De uitbarsting van de vulkaan Tambora op het eiland Soembawa een jaar eerder is verantwoordelijk voor het aanhoudend slechte weer waardoor het gezelschap noodgedwongen veel tijd binnenshuis doorbracht.
‘During one of the evening sessions at Diodati, after a discussion of ghosts and the supernatural and the nature of the principle of life, Byron suggested that they all write ghost stories.’
(uit: Byron. A Portrait van Leslie A. Marchand)
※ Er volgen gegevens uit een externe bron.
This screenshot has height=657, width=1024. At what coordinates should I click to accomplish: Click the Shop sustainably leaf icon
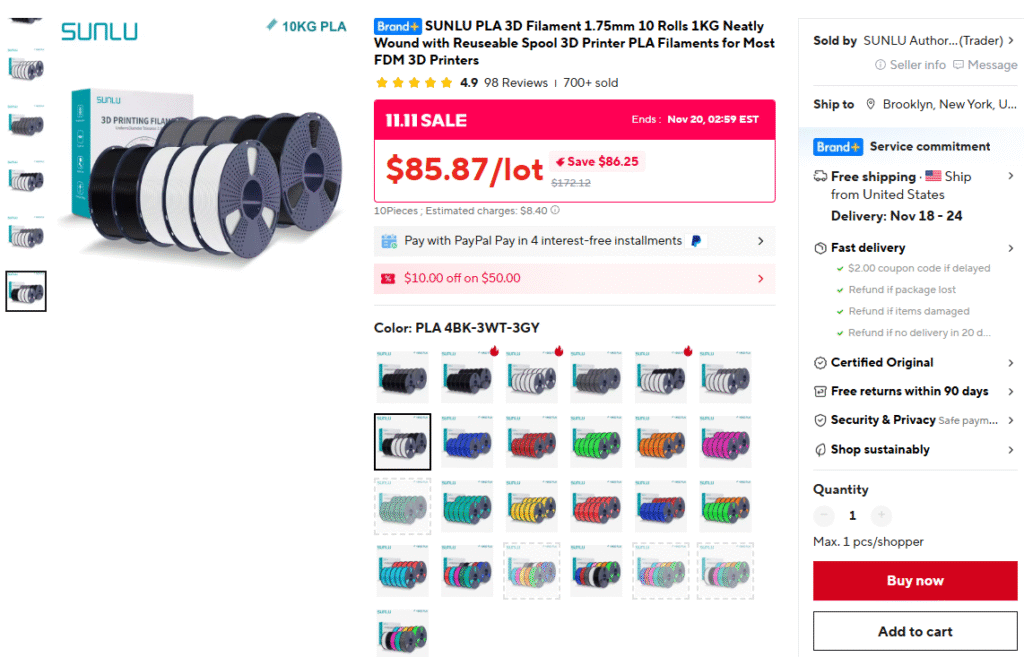tap(820, 450)
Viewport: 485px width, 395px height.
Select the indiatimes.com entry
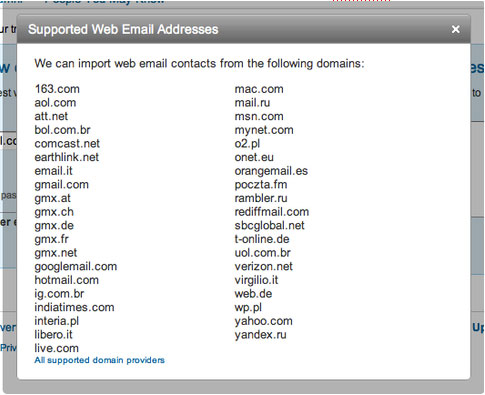74,307
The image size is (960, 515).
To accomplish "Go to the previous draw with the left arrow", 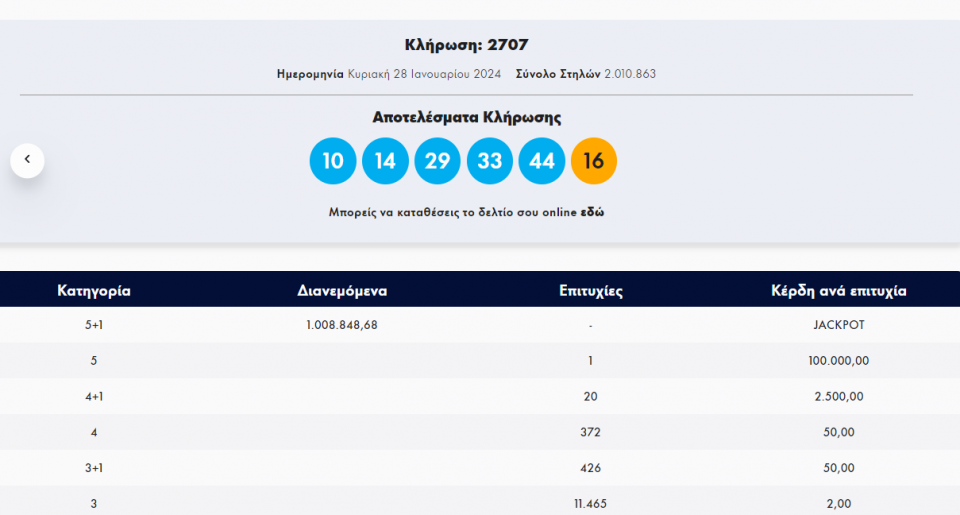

Die zomer, dat gezelschap en die uitdaging spelen een prominente rol in Frankissstein. A Love Story / Frankusstein (een liefdesverhaal), de meest recente roman van Jeanette Winterson.
Verhalen upgraden
In Frankusstein doet Jeanette Winterson wat zij in Height / Zwaarte en The Gap of Time / Het gat in de tijd al eerder deed: zij schrijft een moderne versie van een verhaal dat iedereen die ook maar een beetje belezen is in elk geval van horen zeggen kent. In Zwaarte was dat de mythe van Atlas en Heracles en in Het gat in de tijd Shakespeare’s The Winter’s Tale .
Nu is Frankenstein van Mary Shelley haar vertrekpunt, maar anders dan in Zwaarte en Het gat in de tijd laat ze het niet bij een eigentijdse versie van het oorspronkelijke verhaal. Frankusstein bestaat uit drie delen die nauw verwant zijn en naar elkaar verwijzen.
Eén deel speelt in het al aangehaalde verleden. Daarin laat Jeanette Winterson Mary Shelley aan het woord over de zomer aan het meer van Genève, (de totstandkoming van) haar roman Frankenstein en de tragedies die haar in haar persoonlijk leven overkomen.
Het tweede deel speelt in het heden. Ry Shelley, Ron Lord, Claire en Polly D. – hedendaagse tegenhangers van de op historische personen gebaseerde personages in het eerste deel – worstelen met hedendaagse vraagstukken die horen bij het oprekken van de grenzen van het leven.
Scènes die spelen in psychiatrisch ziekenhuis Bedlam anno 1818 vormen het scharnierpunt tussen beide delen.
Dwalen in de regen
Frankusstein begint in het verleden, waar Mary Shelley zich opmaakt voor het schrijven van haar verhaal. Ze overdenkt wat er tijdens de gesprekken met/tussen Lord Byron, Shelley en Polidori geopperd is over leven en (on)dood en lichaam en geest. Tijdens een nachtelijke wandeling heeft ze een visioen en tijdens een droom ziet ze:
‘(…) de bleke student van de goddeloze kunsten knielen naast het ding dat hij in elkaar had gezet. Ik zag de afzichtelijke, liggende gestalte van een man die tekenen van leven gaf en zich met een ongemakkelijke, half levende beweging verroerde nadat er een of andere krachtige machine was ingeschakeld.’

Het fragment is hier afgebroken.